Data extract:
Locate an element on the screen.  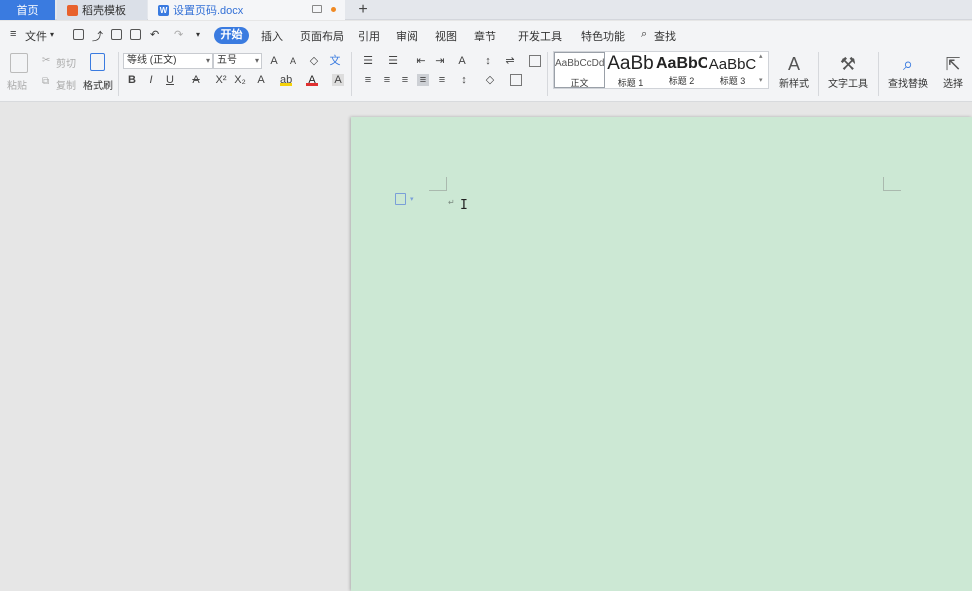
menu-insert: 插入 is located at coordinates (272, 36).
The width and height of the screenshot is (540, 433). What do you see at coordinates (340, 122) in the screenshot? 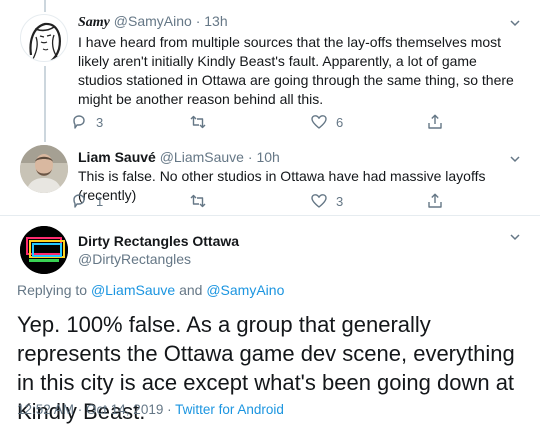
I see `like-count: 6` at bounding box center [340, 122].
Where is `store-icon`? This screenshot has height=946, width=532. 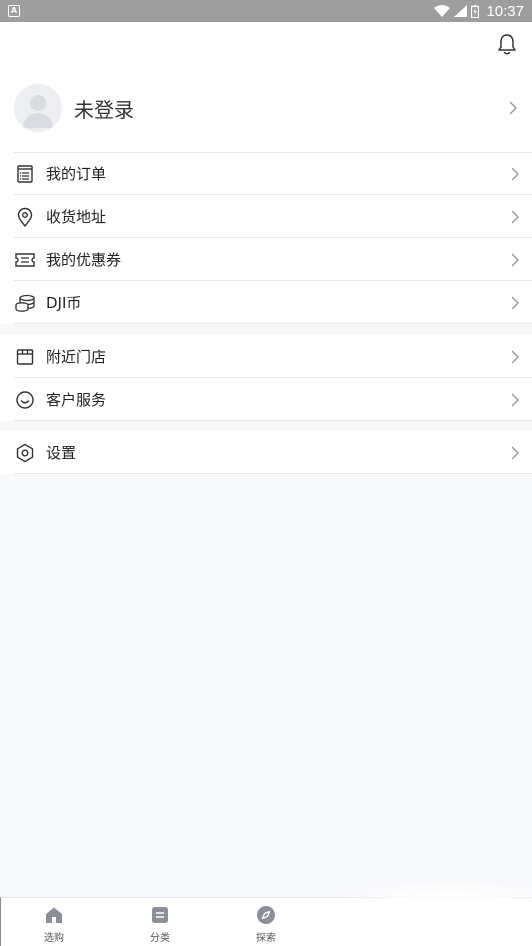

Exercise prompt: Rewrite the rows above as a numbered list, leaving out blank lines and omitting the pictures.

Response area:
1. Locate an element on the screen.  
2. menu-insert: 插入 is located at coordinates (272, 36).
3. The width and height of the screenshot is (540, 433). What do you see at coordinates (340, 122) in the screenshot? 
4. I see `like-count: 6` at bounding box center [340, 122].
5. Where is `store-icon`? This screenshot has height=946, width=532. 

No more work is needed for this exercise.